**Exercise details**
Extract each line in the items below that contains the string "width", and reproduce those lines unchanged.

**Input data**
--- begin ---

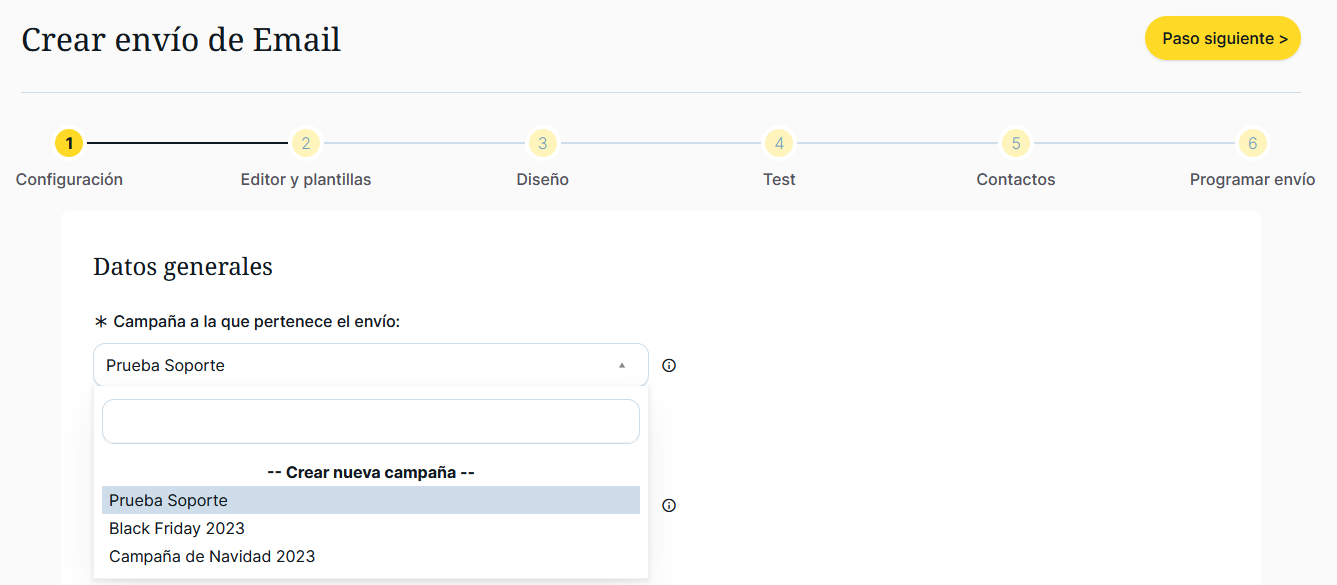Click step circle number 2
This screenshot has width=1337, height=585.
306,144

--- end ---
--- begin ---

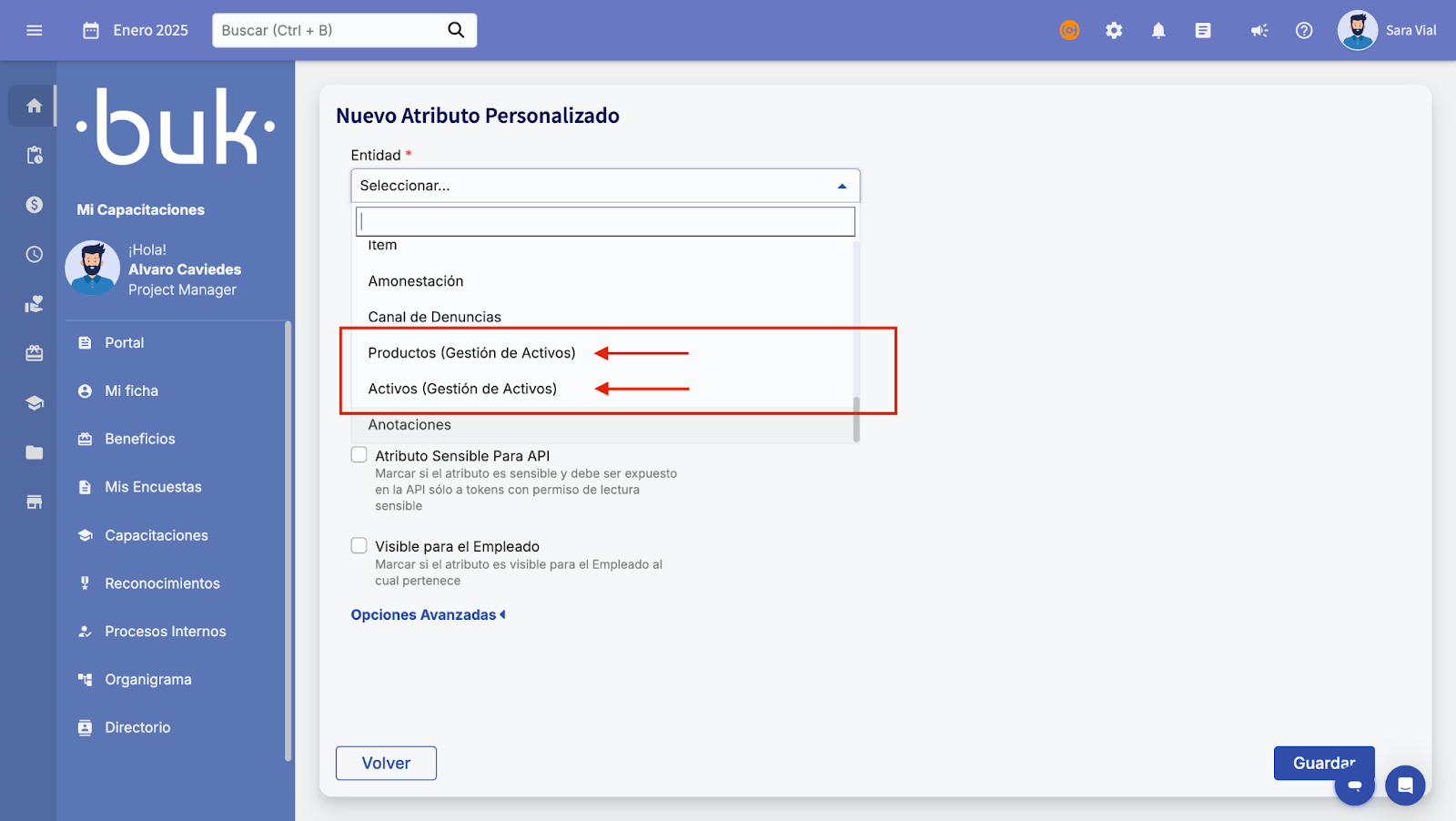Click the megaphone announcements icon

--- end ---
--- begin ---

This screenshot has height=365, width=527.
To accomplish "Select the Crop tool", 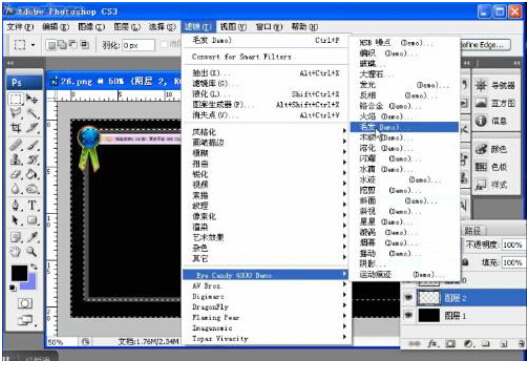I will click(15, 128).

--- end ---

**Exercise result**
This screenshot has width=1337, height=585.
This screenshot has height=365, width=527.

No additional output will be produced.